I remember a passage in Job, when there seemed to be a variance between God and him; first, Job tugs at a pitiful stand, “I cannot answer him,” saith, Job, speaking of God; why so? For there is no “daysman betwixt us, that might lay his hand upon us both;” {Job 9:33;} as much as to say, there is no hope of agreement with God, till another interpose himself, and be a daysman; that is, hath power over us both. Such effectual umpires between men are indifferent, and have both parties in difference in their power, to command the one, and the other; to command the creditor to yield and to prevail with the debtor to pay as much as he is able; and this umpire is Christ alone.
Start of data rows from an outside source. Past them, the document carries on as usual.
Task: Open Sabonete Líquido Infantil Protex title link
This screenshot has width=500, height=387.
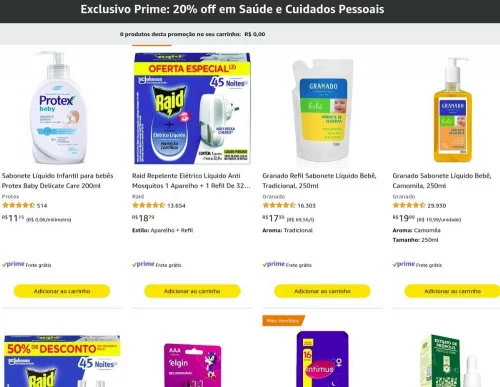Action: 58,181
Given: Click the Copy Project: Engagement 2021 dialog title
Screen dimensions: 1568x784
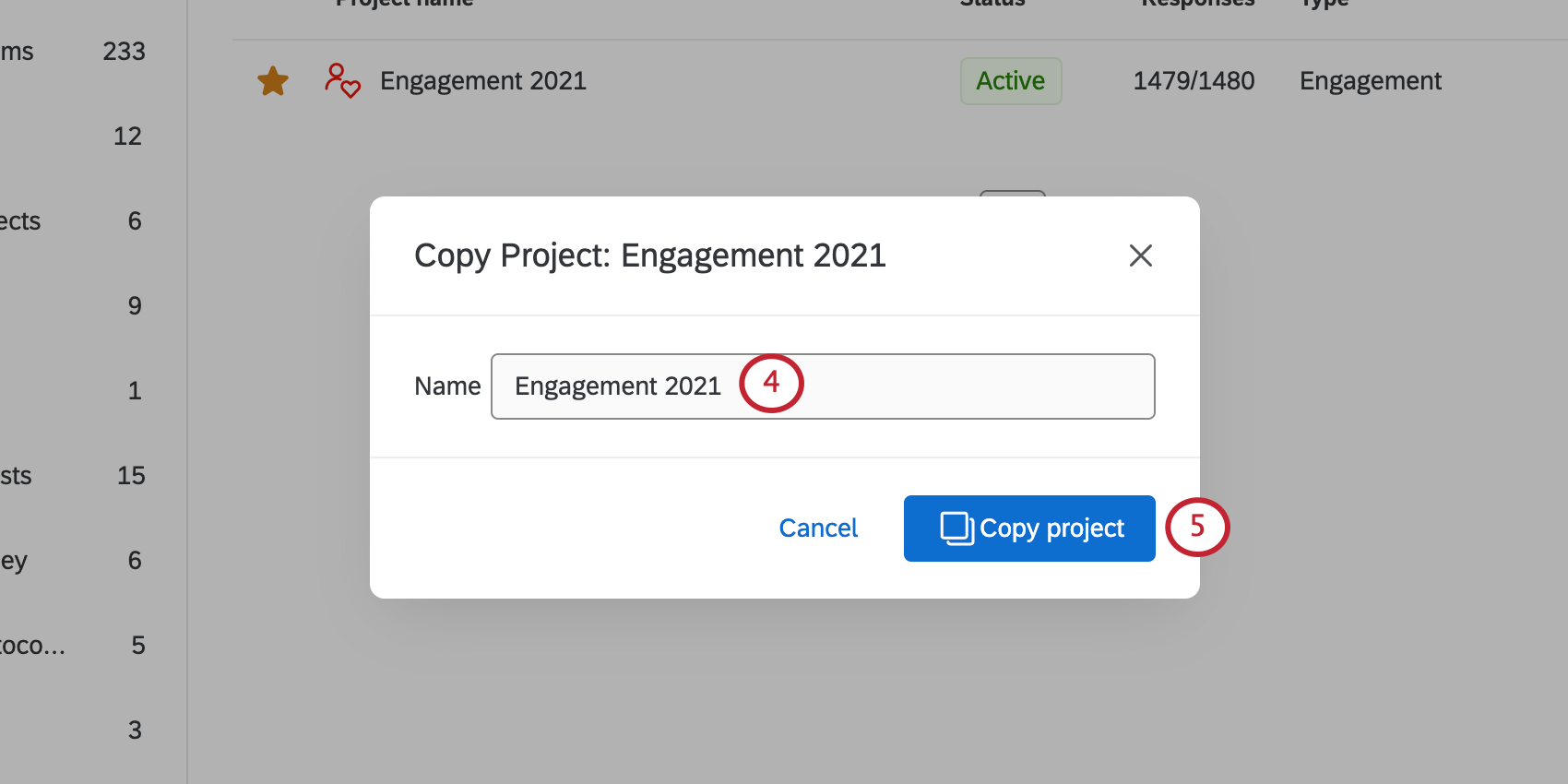Looking at the screenshot, I should coord(649,255).
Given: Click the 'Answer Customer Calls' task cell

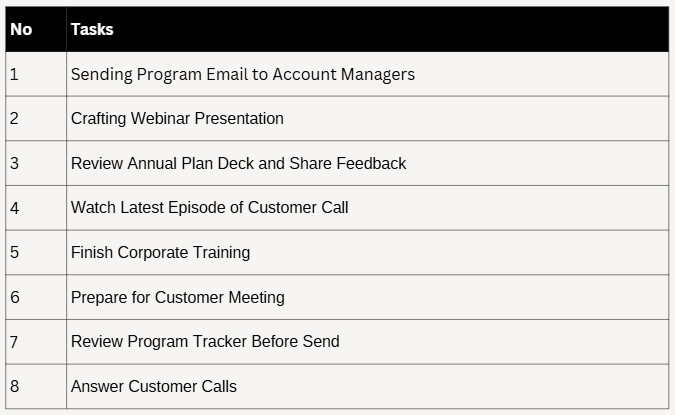Looking at the screenshot, I should tap(153, 386).
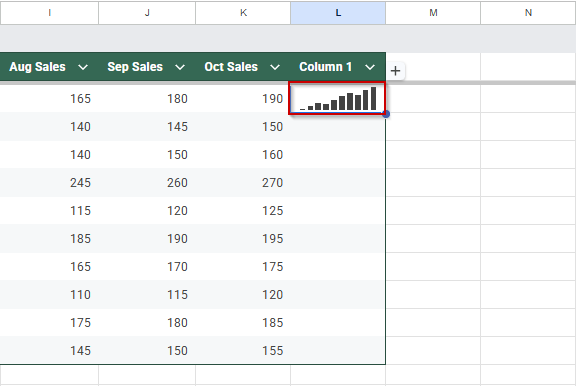Click the blue fill handle dot
The width and height of the screenshot is (576, 386).
386,114
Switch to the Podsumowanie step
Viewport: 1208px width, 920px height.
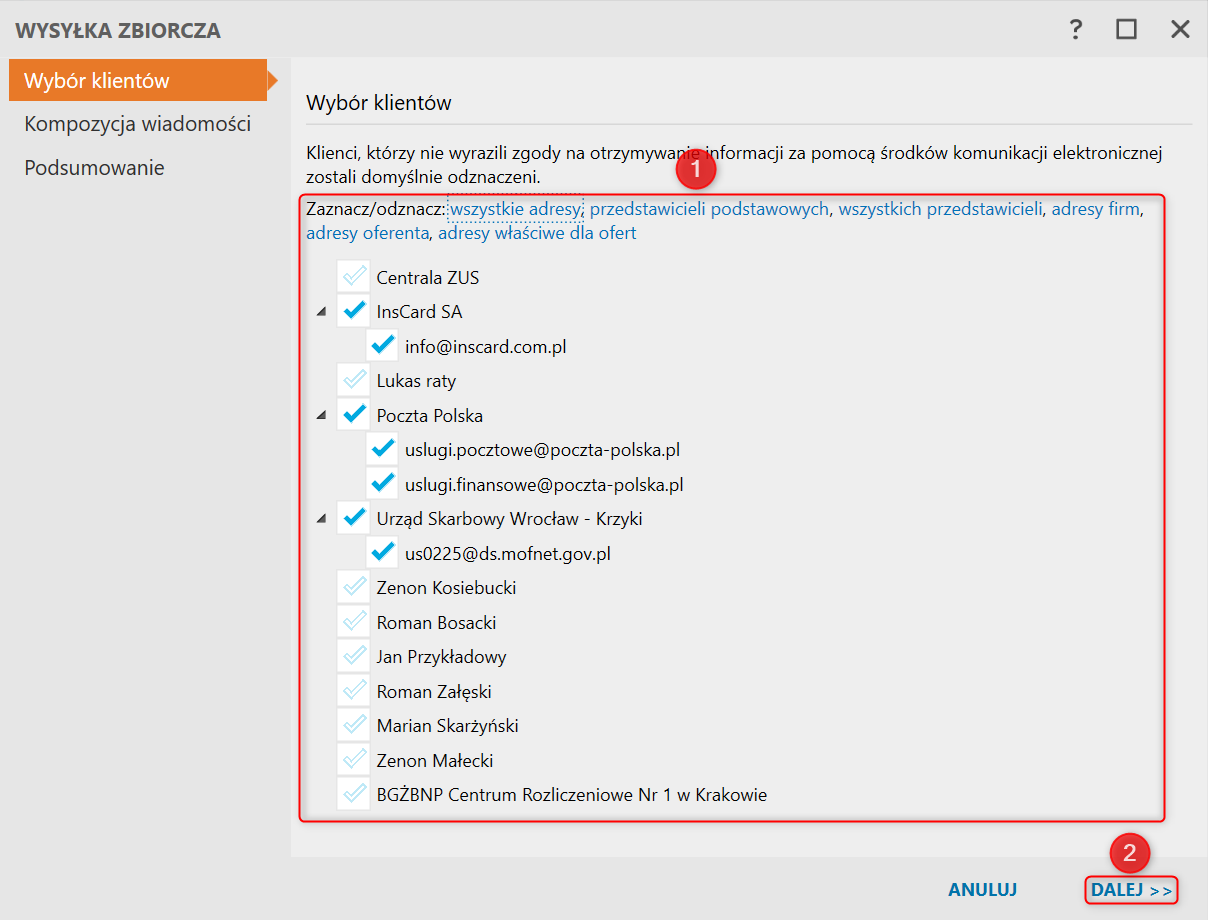point(94,168)
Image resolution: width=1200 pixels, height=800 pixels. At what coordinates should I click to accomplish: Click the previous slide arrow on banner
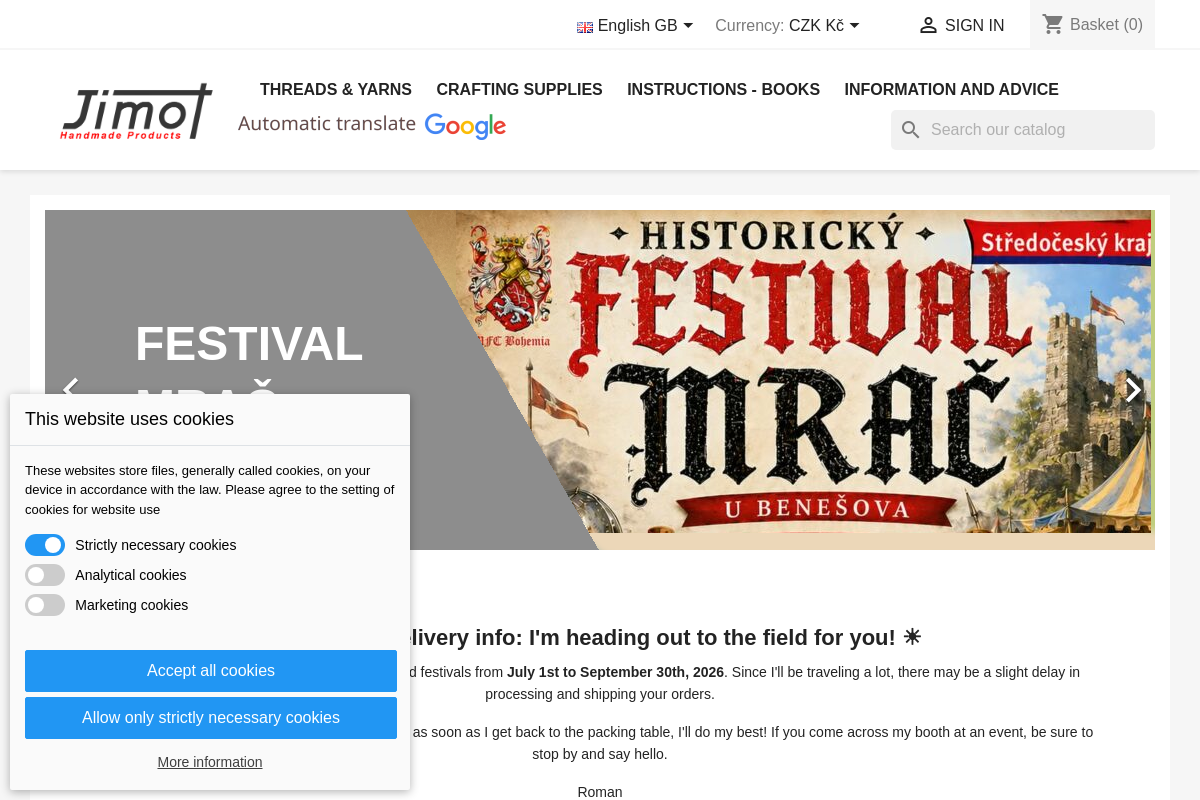[x=69, y=388]
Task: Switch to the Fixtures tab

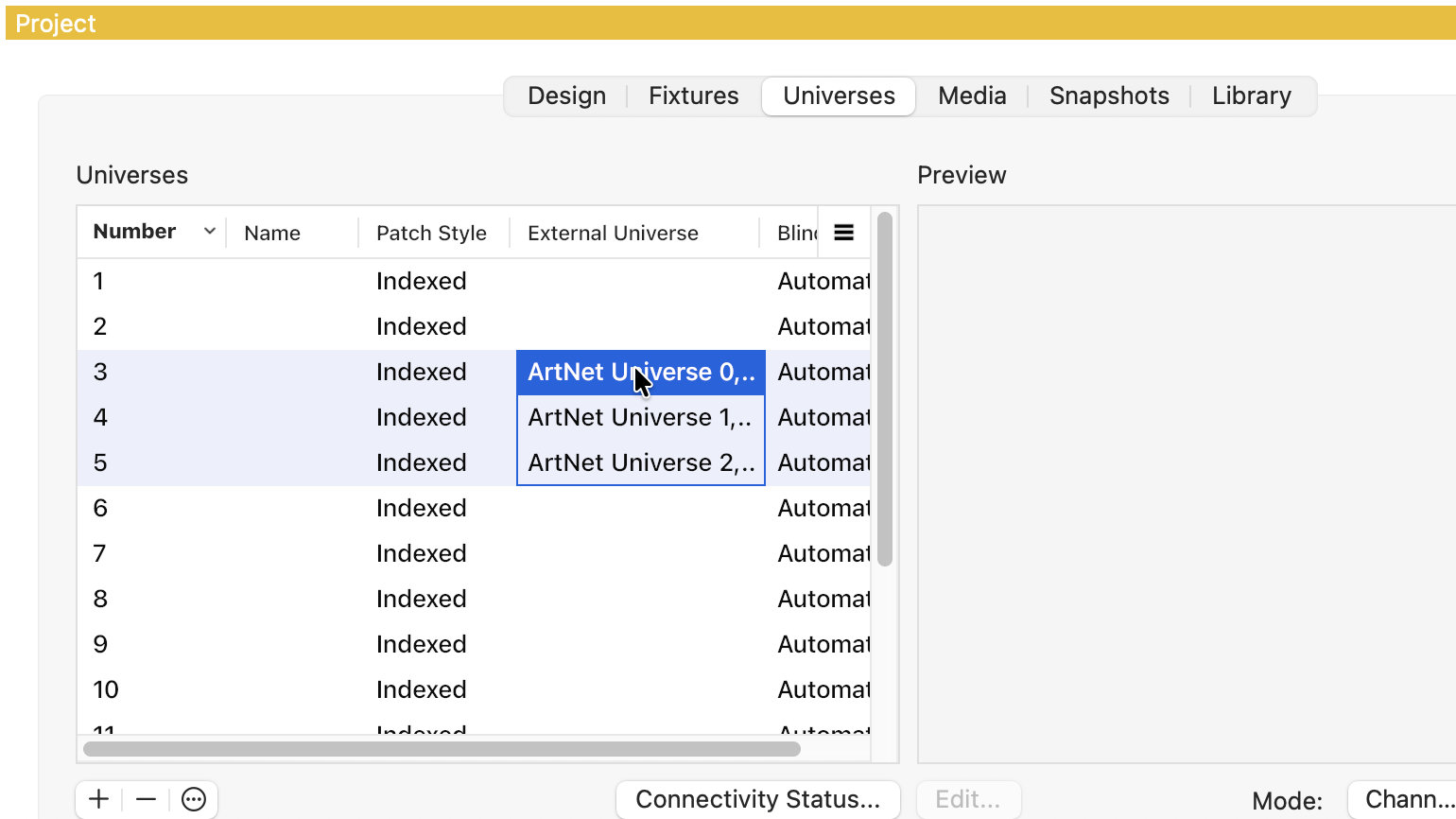Action: (693, 96)
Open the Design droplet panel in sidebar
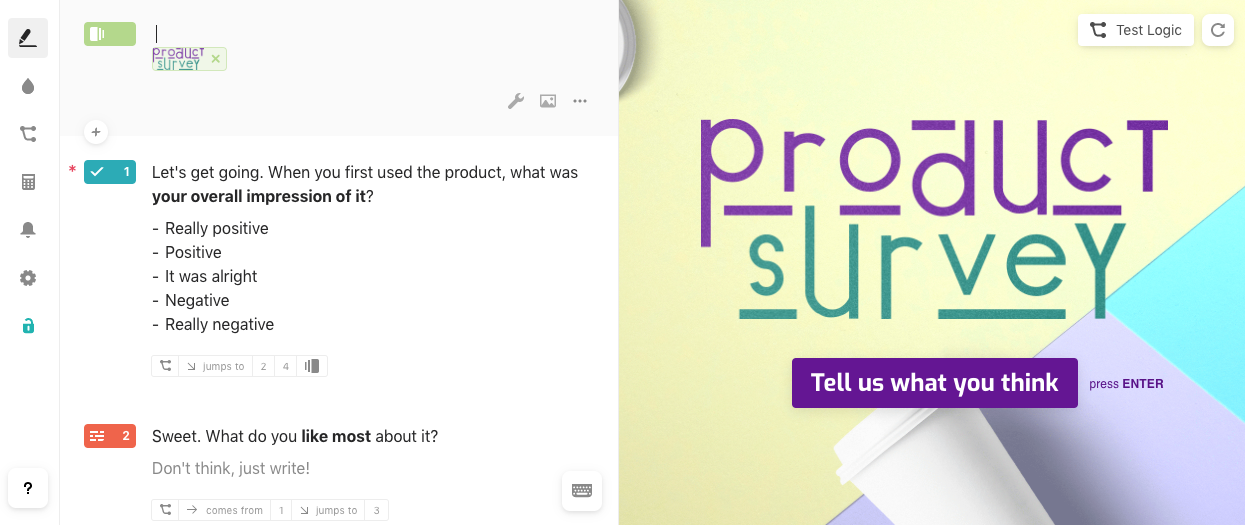The image size is (1245, 525). [28, 86]
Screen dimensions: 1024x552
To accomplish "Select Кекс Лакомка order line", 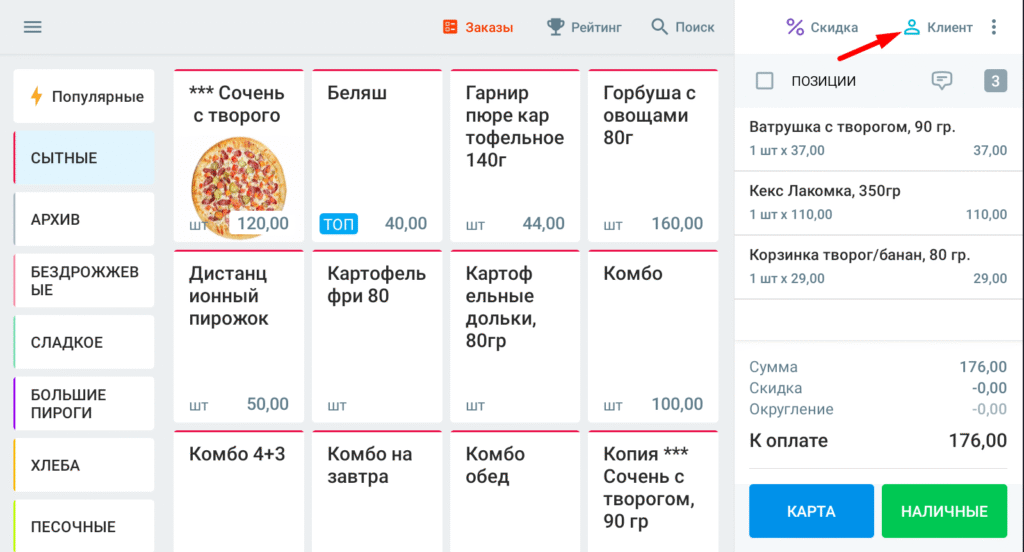I will [x=878, y=200].
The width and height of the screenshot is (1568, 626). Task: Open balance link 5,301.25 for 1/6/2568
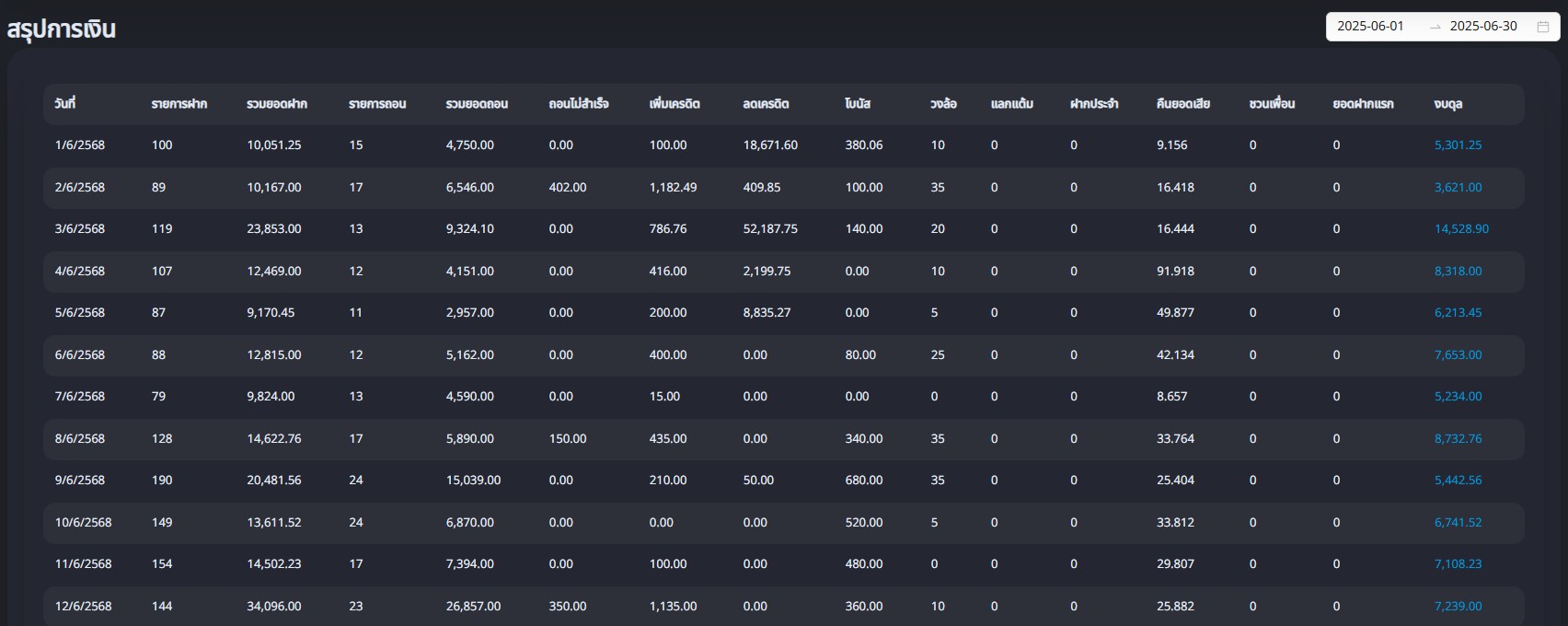pos(1458,145)
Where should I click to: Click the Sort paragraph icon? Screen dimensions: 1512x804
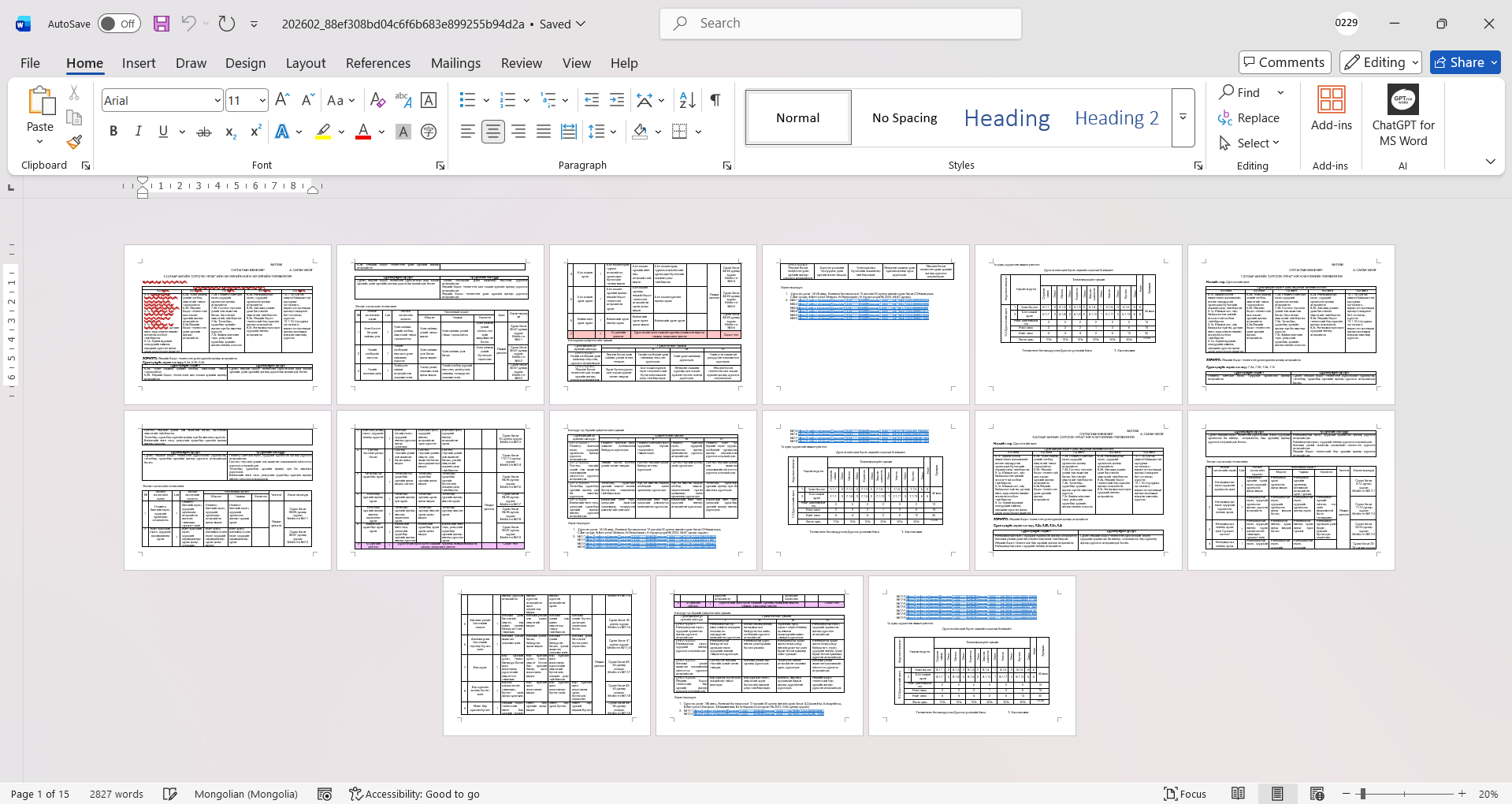pos(687,100)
There are many other expressions of God’s grace; of his loving-kindness and favour, and it is plain, throughout the whole scripture, that Christ is the only way to all. As to that adoption that the Apostle speaks of, {when he breaks out into admiration} saying, “Behold, what manner of love the Father hath bestowed upon us, that we should be called the sons of God!” {I Jn.3:1} “Is it a small matter to you” {saith David, speaking to some of the servants of Saul, persuading him to marry the king’s daughter} “Seemeth it to you a light thing to be a king’s son in Law, seeing that I am a poor man, and lightly esteemed?” {I Sam.18:23} So say I to you, “Is it a small matter to you to be the sons of God?” Oh; what great love! But this great grace and favour is only by Jesus Christ. In Galatians 4:4,5, it is plainly Christ that brings this grace of adoption, to make us sons. “But when the fulness of the time was come, God sent forth his Son, made of a woman, made under the Law, to redeem them that were under the Law, that we might receive the adoption of sons.” Here you see, all that Christ doth is to this end; that at length, through that he hath done, we might receive the adoption of sons. As Christ is a way unto the pure grace, and mere favour, and loving-kindness of God; so also unto all the fruits of grace, all the manifestations of it in the expression of God’s loving-kindness in the fruits of the Spirit.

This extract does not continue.